Harmful sugar pills?

Research published today in Trials explores the negative effects that can be caused by participants being administered placebos in clinical trials, finding that half of people taking placebos reported side effects from the trial intervention. Here talk about these findings is Dr. Jeremy Howick, lead author of the study.


New research has found that half of participants who took a placebo (usually an inert pill, like a sugar pill) in a clinical trial reported suffering from an adverse event (a side effect of the trial intervention). More surprisingly, 1 in 20 people who were taking placebos dropped out of their trials because of more serious adverse events. The study included data from 1,271 randomized trials and 250,726 trial participants. The adverse events ranged from abdominal pain and anorexia to burning, chest pain, fatigue, and even death.

But how can a sugar pill cause harm? The answer is: mistaken beliefs about the cause of the event (‘misattribution’) and negative beliefs (negative expectations).

Someone in a trial might have a stomachache for any number of reasons that are not related to the trial. Because they are in a trial, they think the trial intervention caused the ache, misattributing the cause. This gets reported as an adverse event, when in fact it would have happened anyways.

Sometimes the way patients are warned about adverse events makes patients believe they will get an adverse event (like a stomachache), and that can cause them to actually experience it. Effects of negative expectations are called ‘nocebo’ (‘negative placebo’) effects.

There was no data about what the trial participants in our study were provided in our study. However, we know from other studies that the way patients are warned about adverse events can affect whether they report them. For example a study published last year in The Lancet found that patients were more likely to report adverse events when they knew they were taking statins. When they had no idea, there was no increase in muscle-related effects.

Misattribution is hard to avoid because it is difficult for someone in a trial to know whether a symptom is caused by the trial intervention or the condition that led them to enter the trial in the first place.

Another study found that patients in a randomized trial of aspirin or sulfinpyrazone for treating unstable angina who received a statement outlining possible gastrointestinal adverse events were six times more likely to withdraw from the study due to reported gastrointestinal adverse events.

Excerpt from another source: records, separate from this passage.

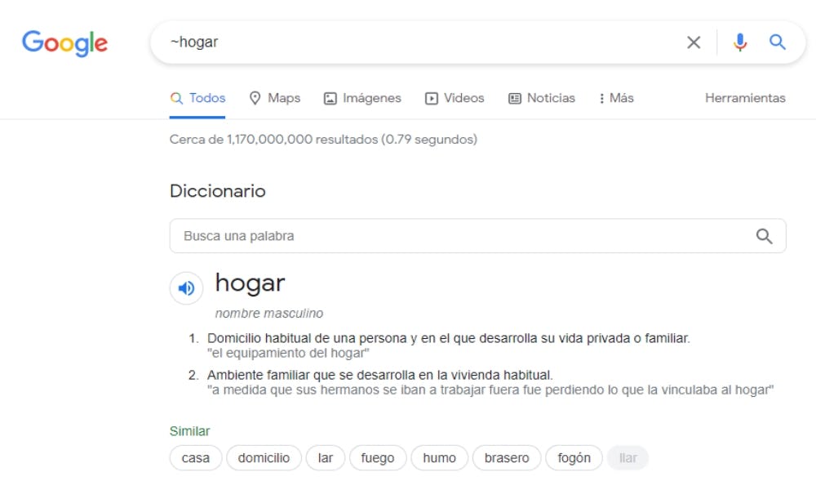
Task: Click the Imágenes picture icon
Action: (x=330, y=98)
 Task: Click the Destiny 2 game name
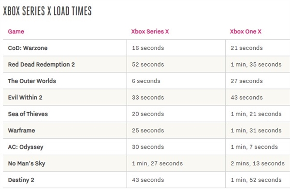(21, 180)
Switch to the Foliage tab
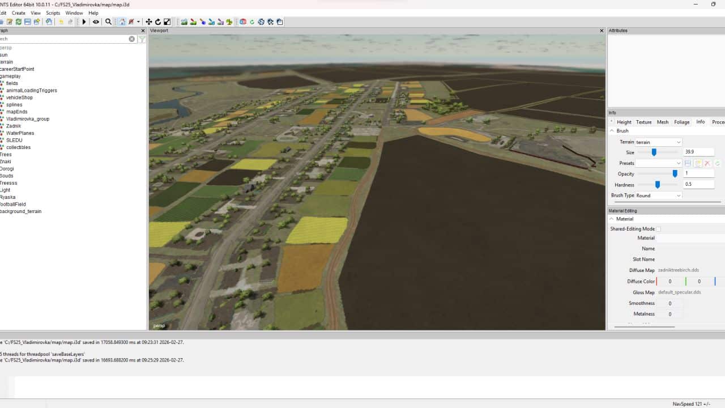This screenshot has width=725, height=408. point(681,122)
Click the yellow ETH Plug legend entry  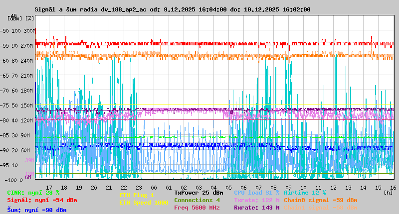pos(137,195)
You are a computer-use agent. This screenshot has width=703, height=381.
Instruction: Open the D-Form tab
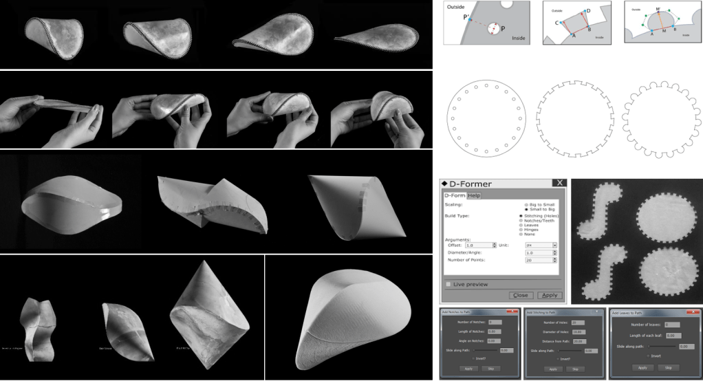pyautogui.click(x=455, y=196)
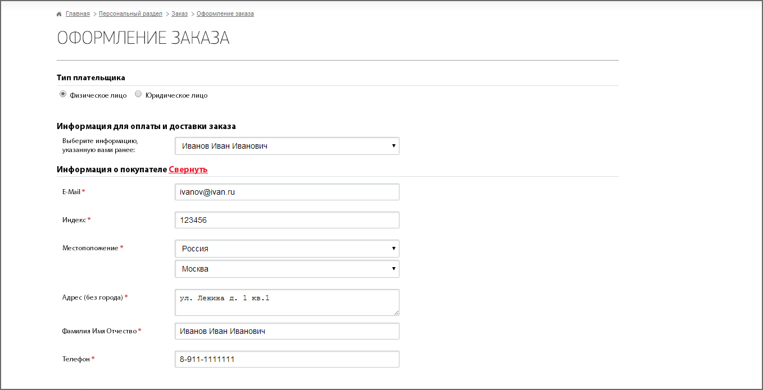Click the Телефон input with 8-911-1111111
The image size is (763, 390).
287,359
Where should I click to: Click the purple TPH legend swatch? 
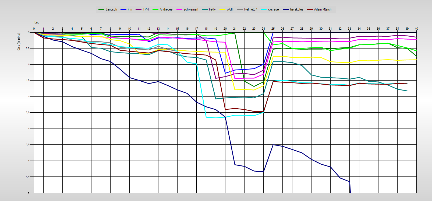[x=139, y=9]
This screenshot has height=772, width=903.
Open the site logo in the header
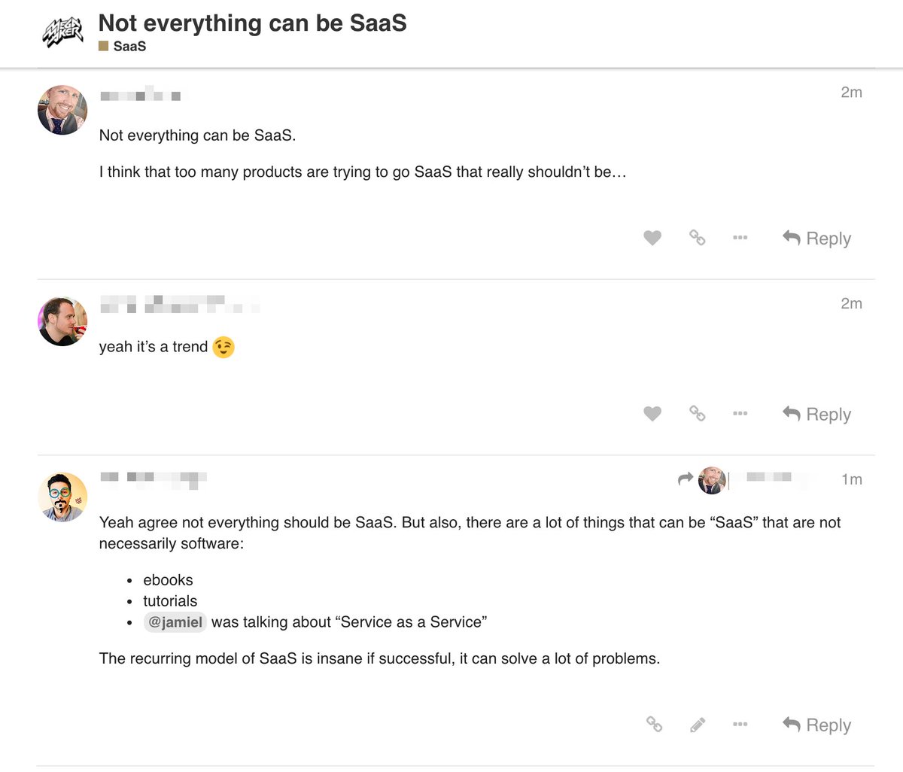tap(62, 33)
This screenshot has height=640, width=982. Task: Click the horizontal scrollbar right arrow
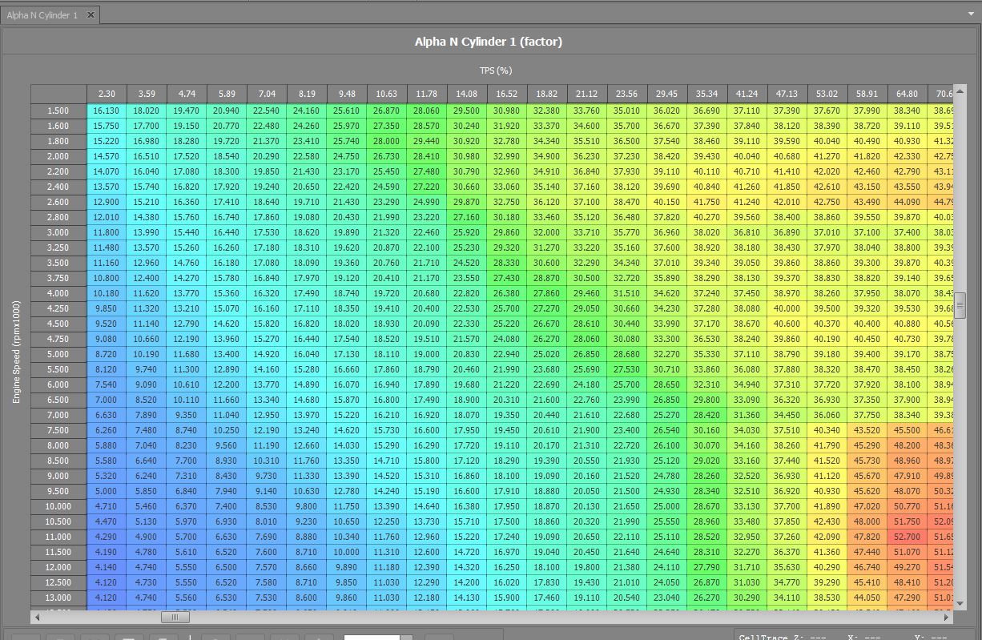point(947,618)
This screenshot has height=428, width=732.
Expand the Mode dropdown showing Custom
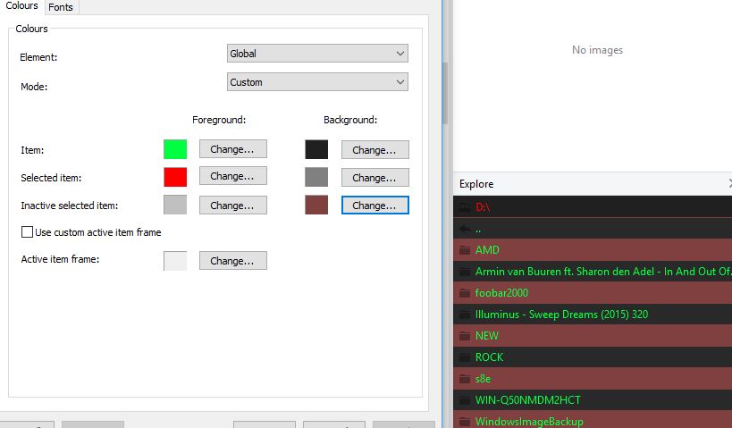(x=317, y=82)
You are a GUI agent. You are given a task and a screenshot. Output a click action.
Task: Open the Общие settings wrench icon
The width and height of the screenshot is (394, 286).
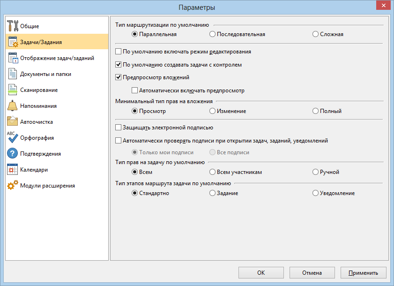pos(13,26)
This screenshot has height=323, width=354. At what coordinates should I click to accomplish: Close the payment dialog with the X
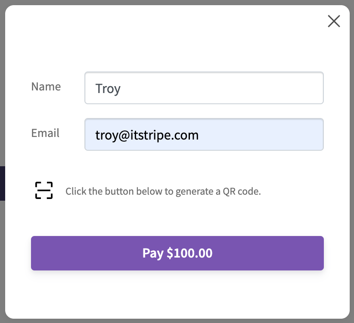click(x=334, y=21)
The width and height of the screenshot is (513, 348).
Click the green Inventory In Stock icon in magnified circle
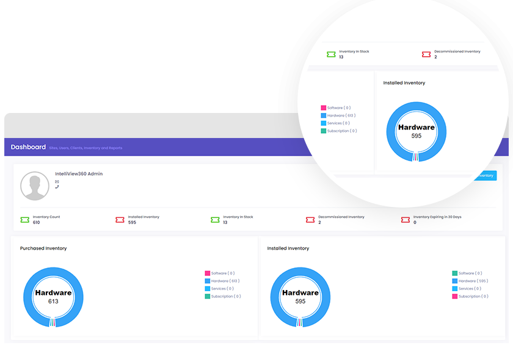click(x=331, y=54)
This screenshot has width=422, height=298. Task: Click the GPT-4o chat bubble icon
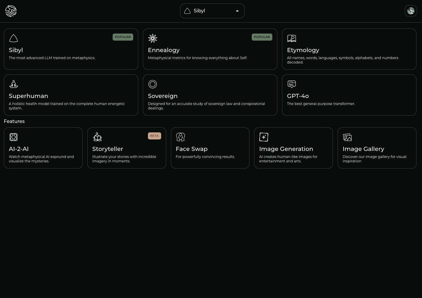click(x=291, y=84)
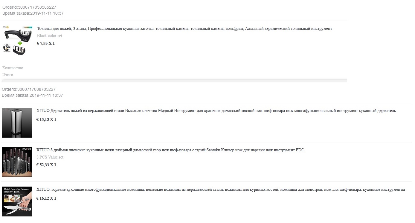Click the '€ 7,95 X 1' price

tap(46, 43)
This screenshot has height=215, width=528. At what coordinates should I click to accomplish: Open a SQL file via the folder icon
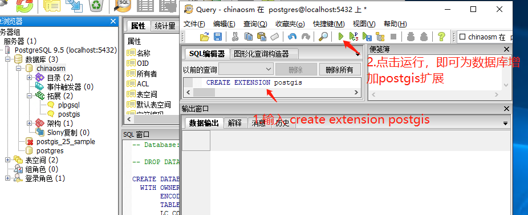204,37
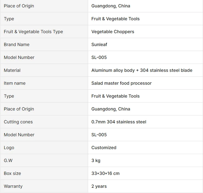Select the 0.7mm 304 stainless steel value
Viewport: 203px width, 193px height.
[x=119, y=122]
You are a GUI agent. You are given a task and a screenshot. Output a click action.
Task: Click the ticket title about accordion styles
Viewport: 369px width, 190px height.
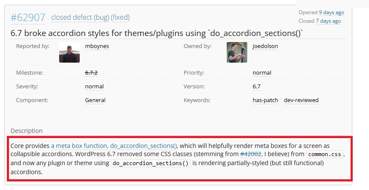pyautogui.click(x=159, y=33)
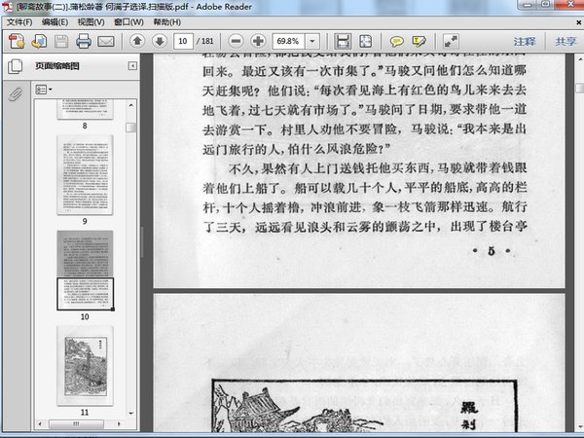Click the page number input field
Image resolution: width=584 pixels, height=438 pixels.
coord(182,41)
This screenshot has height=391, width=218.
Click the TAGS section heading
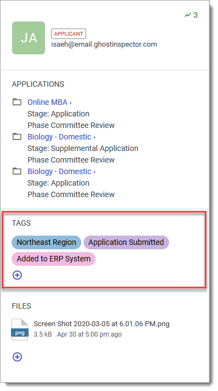(x=21, y=223)
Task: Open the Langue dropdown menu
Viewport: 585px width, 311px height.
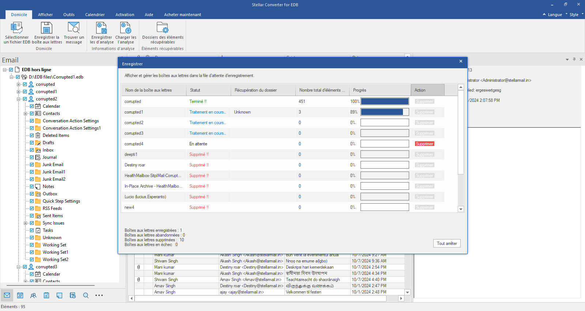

Finding ways to reduce adverse events among patients in placebo groups is important for improving trial quality, and may also improve the ethics of clinical trials. The question is: how?

Misattribution is hard to avoid because it is difficult for someone in a trial to know whether a symptom like a stomachache is caused by the trial intervention or the condition that led them to enter the trial in the first place. However it seems likely that we can reduce the harm caused by negative expectations.

For example, telling patients that a new treatment is safe for 90% of patients contains the same information as saying it causes adverse events like headaches in 10% of patients. But the second way may be more likely to actually cause the adverse events than the first.

Unfortunately, guidance for informing trial participants about trial intervention harms, in a way that does not produce nocebo effects, is currently under-researched. A recent systematic review suggested that information provided to participants often fails to meet their needs, presented in a way they sometimes find difficult to understand.

Ongoing research at the Universities of Oxford and Cardiff is looking at ways to inform patients in trials about the best way to provide balanced information about the benefits and harms of participating in trials.